Monday, April 21, 2008

DEVOLUTION IN BRITAIN



AYESHA ZUHAIR, DAILY MAIL, 2007 - Although the current devolved institutions in Scotland, Wales and Northern Ireland have only been in place or legislated for about nine years, the United Kingdom has over 120 years of experience with devolution and the complex political and institutional issues it presents. This long accumulated experience started when William Gladstone tried to deal with the political problems in Ireland by introducing a devolution measure referred to by Gladstone as a Home Rule Bill in 1886. . .

The United Kingdom's first experience of the working of a devolved legislature was in Northern Ireland over a fifty-year period. The Government of Ireland Act 1920 gave Ireland Home Rule, but partitioned Ireland. There were to be two parliaments one for the 26 counties of the Catholic south and another for the six Protestant counties in the north. The Ulster Protestants did not want home rule, but were forced to accept it as the price for being excluded from the Catholic nationalist south. . .

Devolution in Northern Ireland illustrated how difficult it is to make devolved institutions with full taxing and spending powers financially independent and accountable, when they have a limited tax base. In principle, the Northern Ireland parliament had tax raising powers and was expected to finance its own public services and make an 'Imperial Contribution' to the cost of things such as the armed services. . .

Legislation for a devolved assembly with an executive and legislative power was agreed as part of the Good Friday Peace Agreement in 1998. While the Protestant Unionists in 1921 had not wanted a parliament during the fifty years of the Stormont regime, they became accustomed to a high degree of autonomy, which they came to appreciate and enjoy. The people of Northern Ireland had no practical means of influencing the government at Westminster, because the political parties in mainland Britain had taken no effective part in Northern Irish affairs since 1921.

The condition for devolution that the United Kingdom Government insists on is a framework of power sharing that enables both community in Northern Ireland to participate in the devolved administration and that the aspiration of the nationalist communities, for an Irish dimension, is also taken into account. For large parts of the Unionist majority such arrangements are unacceptable. Reaching agreement on stable power sharing arrangements is therefore difficult.

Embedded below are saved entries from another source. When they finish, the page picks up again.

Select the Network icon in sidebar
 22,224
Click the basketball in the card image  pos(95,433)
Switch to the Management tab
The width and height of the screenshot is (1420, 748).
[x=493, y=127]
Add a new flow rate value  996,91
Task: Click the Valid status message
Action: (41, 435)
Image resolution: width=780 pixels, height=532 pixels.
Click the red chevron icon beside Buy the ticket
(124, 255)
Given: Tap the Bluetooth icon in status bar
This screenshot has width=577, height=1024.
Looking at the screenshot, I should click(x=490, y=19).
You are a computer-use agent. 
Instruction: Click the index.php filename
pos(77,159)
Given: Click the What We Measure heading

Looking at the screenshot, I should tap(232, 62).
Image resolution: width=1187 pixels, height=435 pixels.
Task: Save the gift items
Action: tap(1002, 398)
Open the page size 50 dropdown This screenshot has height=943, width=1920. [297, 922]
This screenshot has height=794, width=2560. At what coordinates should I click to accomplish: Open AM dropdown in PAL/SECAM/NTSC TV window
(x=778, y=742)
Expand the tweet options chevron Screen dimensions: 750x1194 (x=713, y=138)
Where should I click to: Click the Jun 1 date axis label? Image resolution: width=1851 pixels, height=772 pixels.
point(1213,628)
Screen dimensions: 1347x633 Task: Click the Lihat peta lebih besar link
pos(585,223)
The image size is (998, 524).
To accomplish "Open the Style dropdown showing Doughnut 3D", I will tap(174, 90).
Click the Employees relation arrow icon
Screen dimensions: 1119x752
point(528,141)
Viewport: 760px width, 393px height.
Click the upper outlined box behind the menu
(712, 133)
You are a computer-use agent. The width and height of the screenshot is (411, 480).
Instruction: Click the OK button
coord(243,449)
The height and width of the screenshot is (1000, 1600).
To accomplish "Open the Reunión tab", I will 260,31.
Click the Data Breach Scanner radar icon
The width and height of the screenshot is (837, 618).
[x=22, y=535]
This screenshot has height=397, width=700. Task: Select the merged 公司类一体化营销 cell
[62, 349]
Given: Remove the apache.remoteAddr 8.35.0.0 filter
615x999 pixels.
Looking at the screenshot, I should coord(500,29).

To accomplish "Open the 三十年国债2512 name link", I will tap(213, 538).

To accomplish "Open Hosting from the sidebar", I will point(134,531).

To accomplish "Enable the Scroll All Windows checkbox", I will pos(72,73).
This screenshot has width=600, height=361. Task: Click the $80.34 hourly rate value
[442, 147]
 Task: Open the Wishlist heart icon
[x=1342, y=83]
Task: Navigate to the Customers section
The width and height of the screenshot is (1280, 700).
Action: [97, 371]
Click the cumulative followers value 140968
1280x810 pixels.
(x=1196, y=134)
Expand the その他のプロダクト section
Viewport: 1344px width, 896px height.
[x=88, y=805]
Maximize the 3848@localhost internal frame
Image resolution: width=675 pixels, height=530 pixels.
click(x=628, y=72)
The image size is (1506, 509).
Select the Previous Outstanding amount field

Scotland has a full parliament. It has all powers devolved to it that were once exercised by the Westminster Parliament, apart from a list of specific powers scheduled as reserve powers. The principal reserved items relate to the Crown and constitution, foreign affairs and defense, immigration and economic, monetary and financial matters. Oddly enough, abortion is specifically identified as a reserved United Kingdom matter. . .

Wales has an elected assembly, not a parliament that appoints an executive headed by a First Minister. . .

The United Kingdom's experience of devolution has had two dimensions to it so far. The first has been the consequences of the processes that have led to devolved institutions; and the second is the working of the devolved arrangements themselves. The process of devolution has had a powerful impact on the United Kingdom party system breaking and rearranging party majorities. Both the process of making decisions about devolution and the institutions created by it have resulted in novel constitutional practices: referendums, special majorities, changes in parliamentary procedure, a new relationship between the Crown and a legislature and the creation of a Presiding Officer whose function is more politically engaged than that of the traditional role of the Speaker.